About this task ▸ Pictures aside, copy every record word for word.

Data for analysis ▸
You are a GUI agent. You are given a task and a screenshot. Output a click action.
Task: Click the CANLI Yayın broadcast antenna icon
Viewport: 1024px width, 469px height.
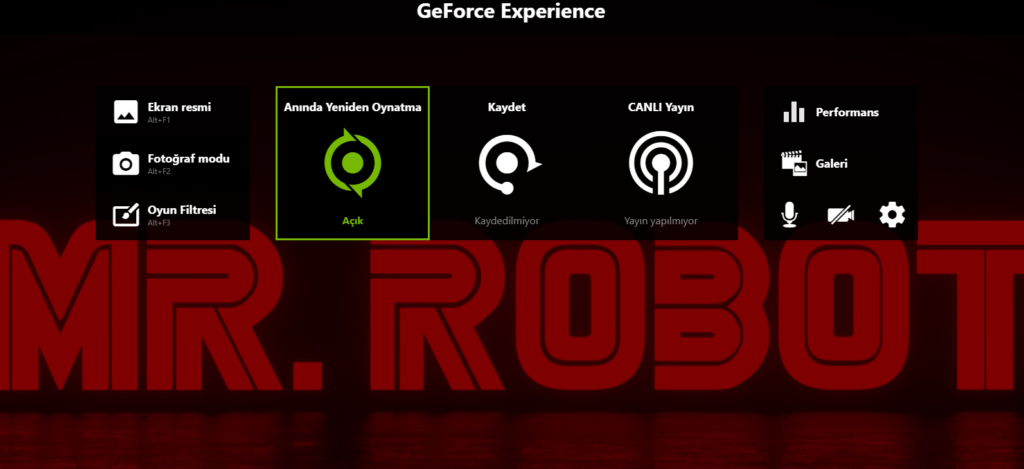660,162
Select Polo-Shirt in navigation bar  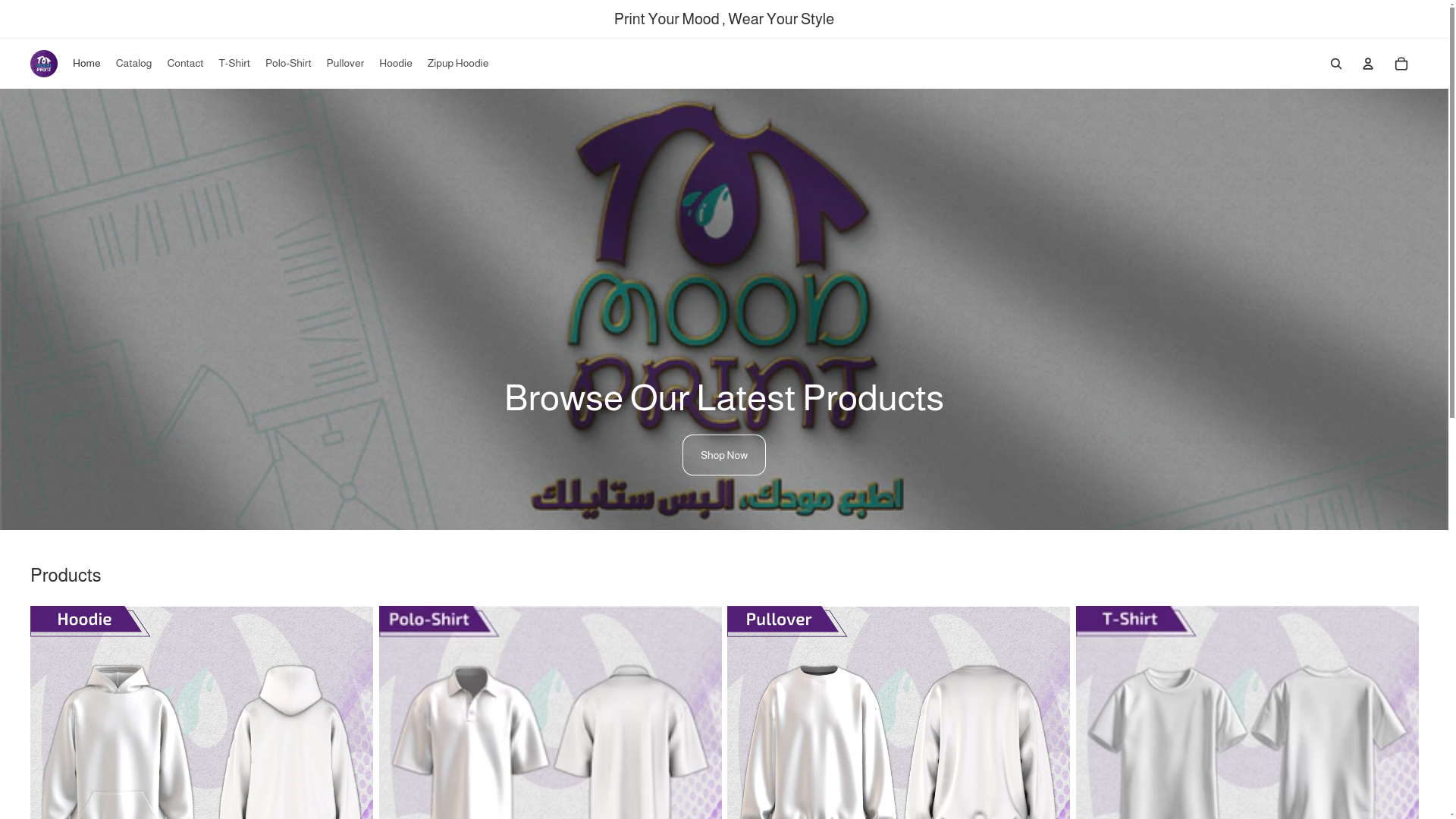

Response area ▸
You are a GUI agent. You are given a task and a screenshot. Output a click action.
Task: Click the CANLI Yayın broadcast antenna icon
Viewport: 1024px width, 469px height.
660,162
Select Polo-Shirt in navigation bar  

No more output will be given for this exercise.